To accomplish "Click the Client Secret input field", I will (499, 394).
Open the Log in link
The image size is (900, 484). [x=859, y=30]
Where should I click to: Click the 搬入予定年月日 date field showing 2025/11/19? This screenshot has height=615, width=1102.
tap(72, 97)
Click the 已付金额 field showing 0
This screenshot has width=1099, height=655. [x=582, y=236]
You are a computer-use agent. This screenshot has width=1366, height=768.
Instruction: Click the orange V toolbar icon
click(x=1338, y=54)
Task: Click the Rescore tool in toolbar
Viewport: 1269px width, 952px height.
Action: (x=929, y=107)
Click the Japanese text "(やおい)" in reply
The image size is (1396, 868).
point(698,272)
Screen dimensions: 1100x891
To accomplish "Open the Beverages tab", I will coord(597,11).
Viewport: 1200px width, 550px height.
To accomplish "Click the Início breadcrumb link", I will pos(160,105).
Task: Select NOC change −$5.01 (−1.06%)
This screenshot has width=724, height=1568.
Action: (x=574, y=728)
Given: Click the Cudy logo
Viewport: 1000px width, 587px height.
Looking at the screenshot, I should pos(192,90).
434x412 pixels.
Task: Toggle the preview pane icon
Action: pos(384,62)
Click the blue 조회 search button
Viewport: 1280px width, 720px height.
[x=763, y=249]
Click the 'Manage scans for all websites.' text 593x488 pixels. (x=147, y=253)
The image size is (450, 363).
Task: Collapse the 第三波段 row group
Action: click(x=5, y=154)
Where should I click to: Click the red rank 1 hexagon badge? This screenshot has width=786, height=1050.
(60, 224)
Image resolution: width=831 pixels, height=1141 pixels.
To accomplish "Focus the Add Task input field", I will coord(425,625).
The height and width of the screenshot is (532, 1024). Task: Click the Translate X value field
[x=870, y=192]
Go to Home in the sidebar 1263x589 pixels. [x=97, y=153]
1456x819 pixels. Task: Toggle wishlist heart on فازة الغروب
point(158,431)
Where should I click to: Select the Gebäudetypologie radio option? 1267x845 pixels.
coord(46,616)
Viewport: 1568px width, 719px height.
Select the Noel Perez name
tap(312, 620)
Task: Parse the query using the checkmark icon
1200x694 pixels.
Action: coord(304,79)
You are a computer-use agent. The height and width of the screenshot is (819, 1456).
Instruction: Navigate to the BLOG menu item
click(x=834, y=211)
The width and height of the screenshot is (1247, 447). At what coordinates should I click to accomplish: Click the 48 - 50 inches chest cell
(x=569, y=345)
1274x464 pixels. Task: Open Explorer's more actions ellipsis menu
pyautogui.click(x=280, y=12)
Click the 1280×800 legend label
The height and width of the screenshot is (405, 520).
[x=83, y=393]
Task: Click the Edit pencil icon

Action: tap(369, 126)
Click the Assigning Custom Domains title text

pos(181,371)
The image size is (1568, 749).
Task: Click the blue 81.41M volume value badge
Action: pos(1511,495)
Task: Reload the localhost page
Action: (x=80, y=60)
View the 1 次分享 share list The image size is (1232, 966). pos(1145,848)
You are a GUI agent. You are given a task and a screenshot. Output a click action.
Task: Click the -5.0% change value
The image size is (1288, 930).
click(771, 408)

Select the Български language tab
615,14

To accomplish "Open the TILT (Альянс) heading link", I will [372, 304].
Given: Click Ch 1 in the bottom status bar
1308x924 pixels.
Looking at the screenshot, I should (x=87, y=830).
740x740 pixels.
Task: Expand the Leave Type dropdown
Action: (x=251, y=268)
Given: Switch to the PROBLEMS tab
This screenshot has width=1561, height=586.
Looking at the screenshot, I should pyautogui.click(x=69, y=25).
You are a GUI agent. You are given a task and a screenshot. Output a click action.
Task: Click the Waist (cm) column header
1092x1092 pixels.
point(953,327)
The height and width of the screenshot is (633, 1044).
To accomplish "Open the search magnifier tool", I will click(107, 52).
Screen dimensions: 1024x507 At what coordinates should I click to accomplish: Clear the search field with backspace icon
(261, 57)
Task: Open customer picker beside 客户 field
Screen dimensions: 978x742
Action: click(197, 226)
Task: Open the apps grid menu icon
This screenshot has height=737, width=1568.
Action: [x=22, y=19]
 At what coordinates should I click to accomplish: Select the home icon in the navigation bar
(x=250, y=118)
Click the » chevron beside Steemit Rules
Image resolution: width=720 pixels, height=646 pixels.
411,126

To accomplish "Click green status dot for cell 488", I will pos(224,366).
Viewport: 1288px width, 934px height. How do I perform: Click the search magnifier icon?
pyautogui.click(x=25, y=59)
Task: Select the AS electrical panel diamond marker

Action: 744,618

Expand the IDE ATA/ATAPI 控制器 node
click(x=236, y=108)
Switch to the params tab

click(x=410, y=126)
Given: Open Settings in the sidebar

=-=-=-=-=

Rewrite the records above from the line with "Screen dimensions: 1024x507" to the line with "Action: [x=22, y=19]", keeping every line, requests included, and shift each coordinate in the answers up by 138.

### Full solution
Screen dimensions: 1024x507 At what coordinates should I click to accomplish: Clear the search field with backspace icon
(399, 195)
Task: Open customer picker beside 客户 field
Screen dimensions: 978x742
Action: click(335, 364)
Task: Open the apps grid menu icon
This screenshot has height=737, width=1568.
Action: [x=160, y=157]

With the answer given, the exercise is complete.